UNITED STATES of America, Plaintiff-Appellee, v. Uzorma C. IHEDIWA, Defendant-Appellant.

No. 22-2247

Decided: May 04, 2023

Before Easterbrook, Wood, and Hamilton, Circuit Judges. Jonathan H. Koenig, Rebecca Taibleson, Kate Maternowski Biebel, Attorneys, Office of the United States Attorney, Milwaukee, WI, for Plaintiff-Appellee. Anderson M. Gansner, Kyle Benjamin Kent, Attorneys, Federal Defender Services of Eastern Wisconsin, Incorporated, Milwaukee, WI, for Defendant-Appellant.

After a local high school student died from a fentanyl overdose, the police in Kenosha, Wisconsin, opened an investigation to track down the source of the fatal drugs. That investigation led them to Uzorma Ihediwa, who had sold Percocet pills to the student's neighbor. Police soon discovered that Ihediwa's pills were not authentic Percocet; they were counterfeits that contained a mixture of drugs, including fentanyl.

Ihediwa pleaded guilty to one count of distributing fentanyl in violation of 21 U.S.C. § 841(a)(1). The only contested issue at sentencing was whether Ihediwa knew that the pills contained fentanyl. If so, then his offense level under the U.S. Sentencing Guidelines would go up four notches. See U.S.S.G. § 2D1.1(b)(13). Ihediwa insists that he had no idea that the pills were counterfeit, much less that they contained fentanyl. The government, on the other hand, argues that Ihediwa knew that the pills were fentanyl-laced knock-offs. The district court sided with the government. Ihediwa has now appealed, complaining only about his sentence. Because the district court emphasized that its ultimate sentencing decision was not affected by the Guidelines dispute, any error in its interpretation of the Guidelines was harmless. We therefore affirm.


Fentanyl is a highly potent drug, and so when the high school student died of an overdose, the police lost no time in attempting to track down the source. They learned that the student's neighbor, Edward Shingara, had given her the pills that caused her death. Shingara told police that Ihediwa was his supplier of “Percocet” pills. Another neighbor, Anthony Martin, informed police that he too had purchased “Percocet” pills from Ihediwa. For the next step in the investigation, the police conducted several controlled purchases of pills from Ihediwa. They found over 2,000 pills at his residence. But the recovered pills were not authentic Percocet; they tested positive for a mixture of drugs, including fentanyl.

Ihediwa pleaded guilty to one count of distribution of fentanyl, but he challenged the government's recommendation that the district court apply a four-level enhancement under U.S.S.G. § 2D1.1(b)(13). That enhancement applies “[i]f the defendant knowingly misrepresented or knowingly marketed as another substance a mixture or substance containing fentanyl.” Ihediwa urged that he did not manufacture the pills himself, did not know that they were counterfeit, and did not know that they contained fentanyl.
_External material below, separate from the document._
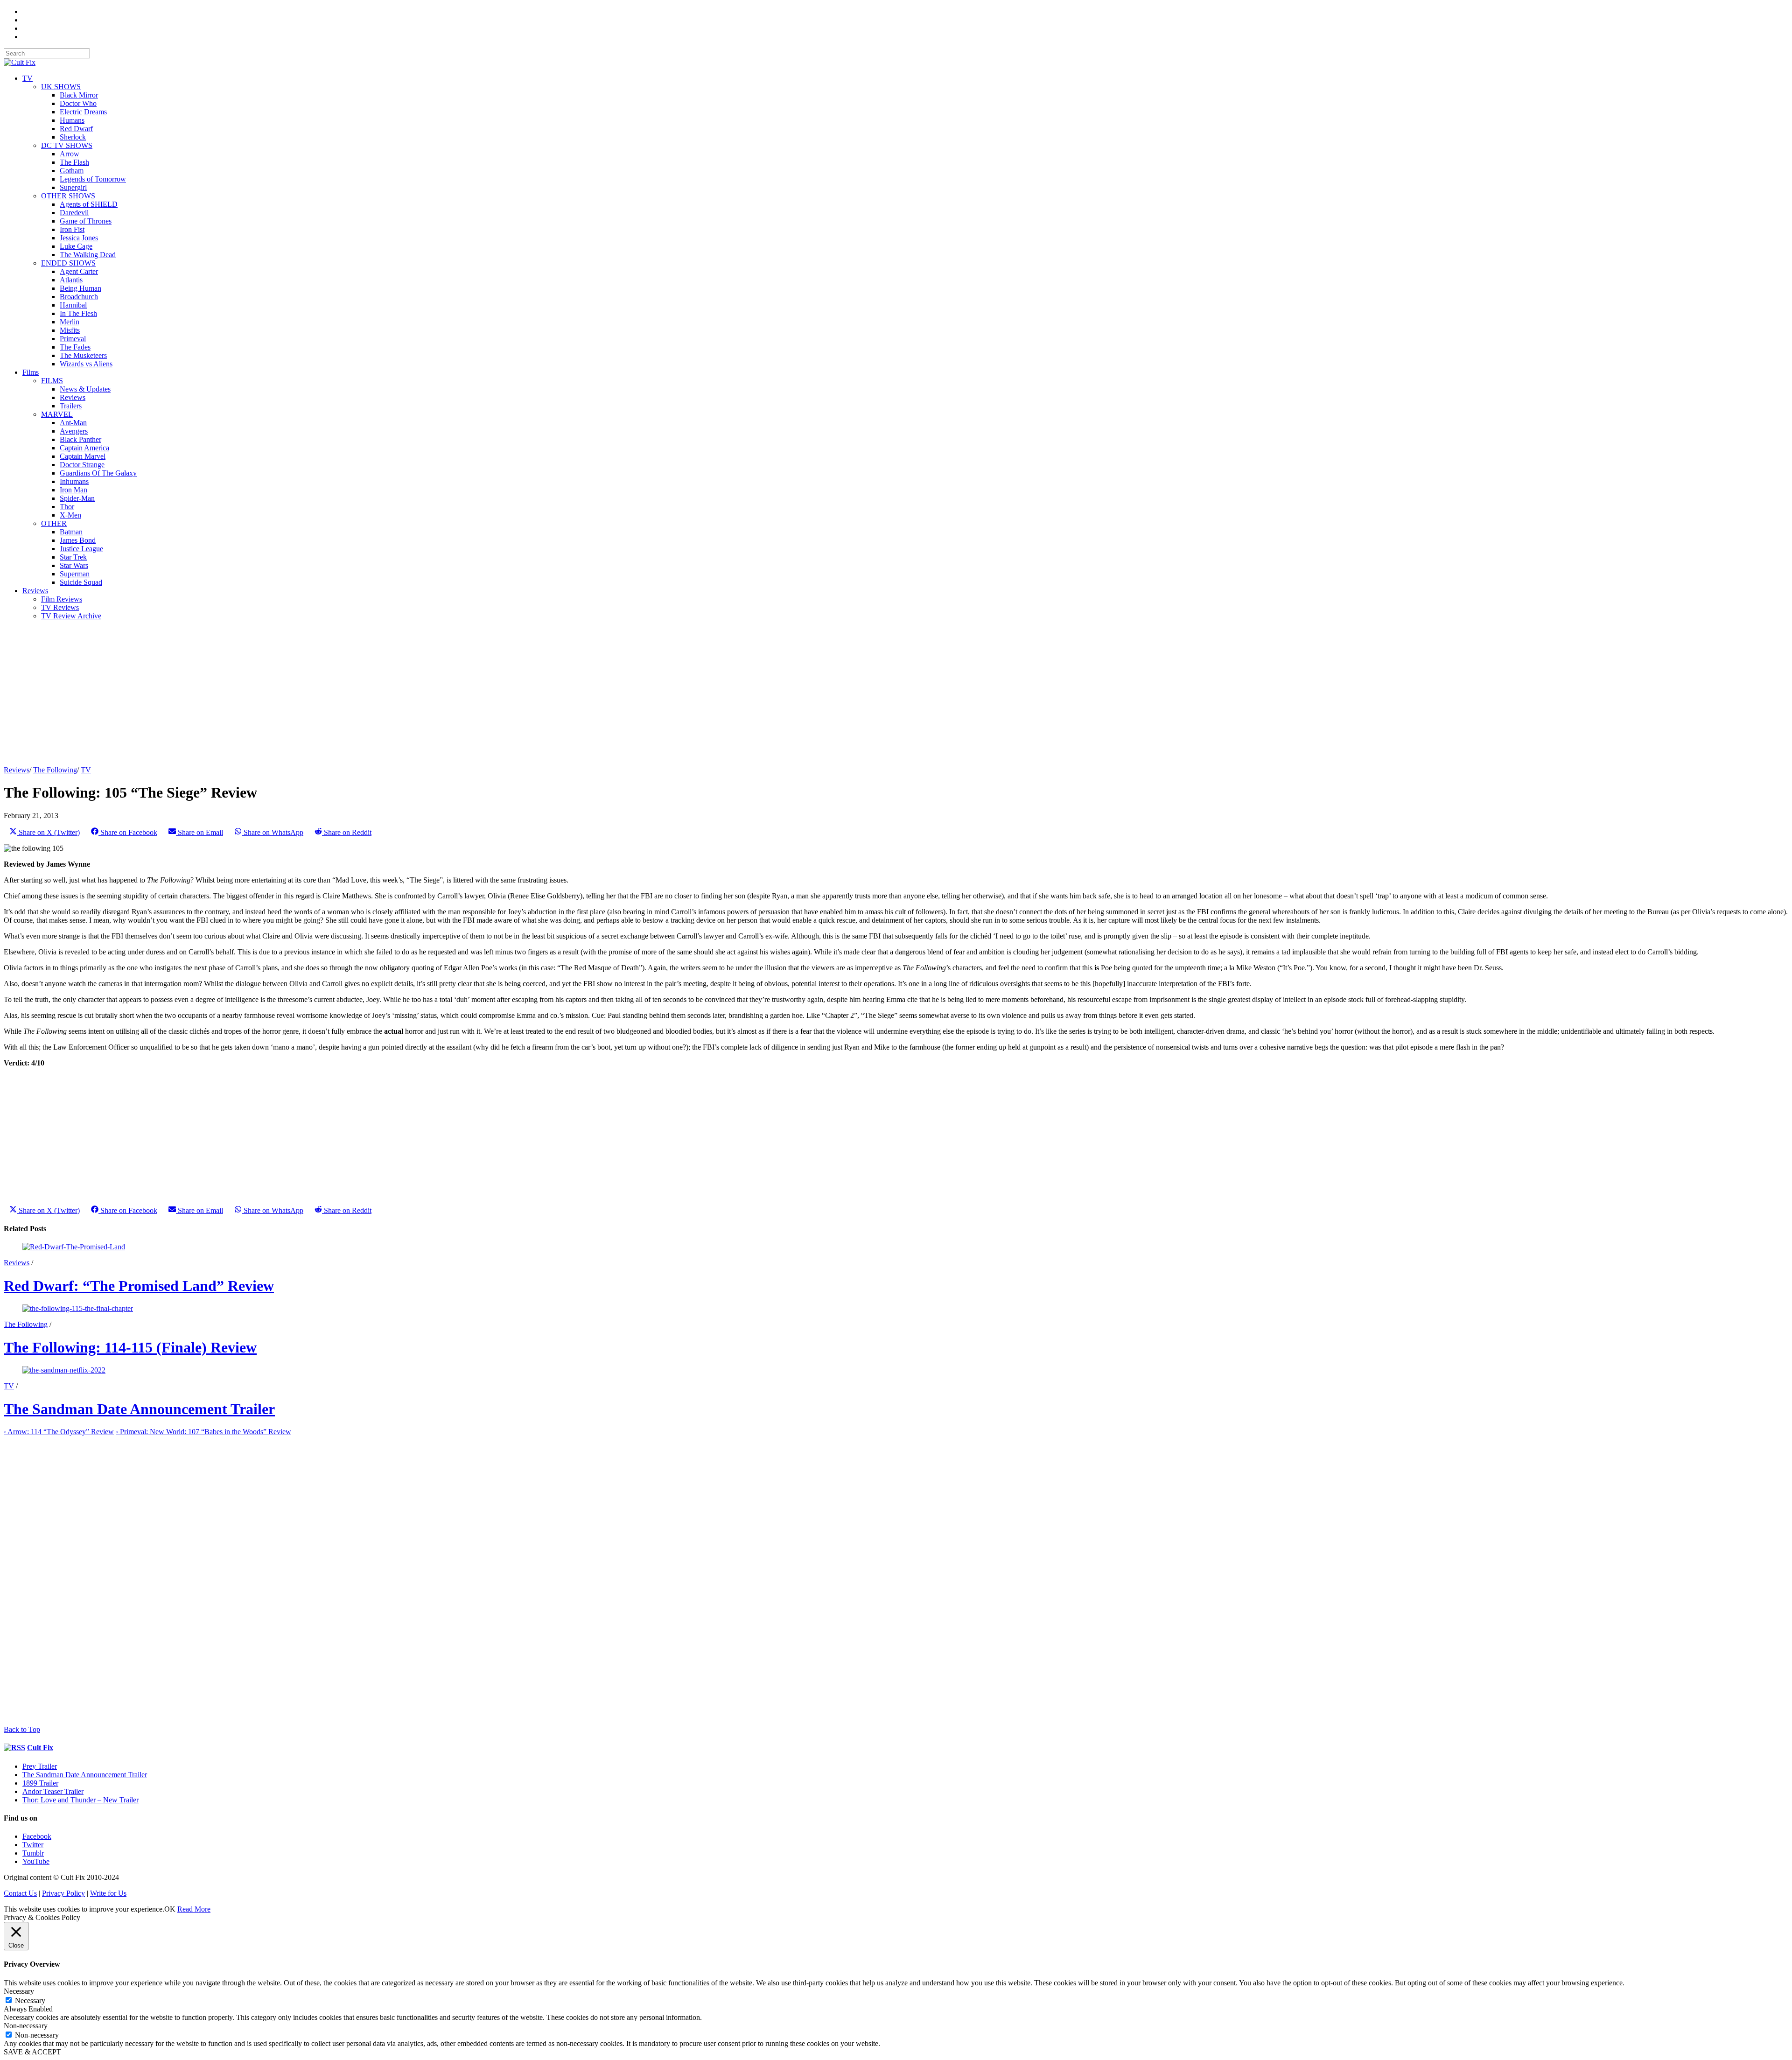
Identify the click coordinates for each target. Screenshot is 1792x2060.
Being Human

The government had no smoking-gun proof that Ihediwa knew the pills contained fentanyl. It relied instead on circumstantial evidence. First, the government argued that Ihediwa must have known that the pills were fake because they were brittle, chalky, and easily breakable. It also asserted that Ihediwa was selling the pills for significantly less than the estimated street value of authentic Percocet. But even if these facts demonstrate knowledge that the pills were not real Percocet, they fall short of showing that the pills contained fentanyl, as opposed to other substances, let alone that Ihediwa knew their exact composition.

To fill in that last blank, the government relied heavily on three text messages Ihediwa received from Bobby Felicelli, who the government claimed was Ihediwa's longtime friend and customer. In the texts, Felicelli said that he had sold someone 15 pills, and that the buyer had overdosed because the pills were not authentic Percocet; instead, they were “straight” fentanyl. He then asked Ihediwa to call him. The government argued that Felicelli bought the pills at issue from Ihediwa, and therefore Ihediwa knew (at least after receiving the texts) that the pills contained fentanyl. The government also pointed to a recorded phone call between Ihediwa and Martin, in which they discussed the high school student's then-recent death. Ihediwa said that he “saw that shit in the paper” and “ain't trippin' about it.” But Ihediwa and Martin did not mention fentanyl in the conversation, and the news that the student had overdosed on fentanyl specifically was not yet public. The government nevertheless argued that Ihediwa's response reveals that he was aware of the dangerousness of his pills. Even if this is a reasonable inference, however, fentanyl is not the only substance that can make pills dangerous.

The district court held that the enhancement applied. It first explained that the word “knowingly” in the Guideline could include deliberately avoiding knowledge of an inculpatory fact. “[W]hat's driving this case along,” the court explained, “[is] what is expected in terms of a reasonable person confronted under similar circumstances with this whole notion of knowingly ․ [W]e can't go forward with what might reasonably be described as the ostrich with the head in the sand approach.” The court then found that there were “multiple red flags” and “an abundance of notice and from multiple vantage points” that would have put a reasonable person “on notice that not all was well.” The court then jumped to the conclusion that Ihediwa was deliberately avoiding awareness of the fentanyl and that this behavior satisfied the knowledge requirement of the enhancement.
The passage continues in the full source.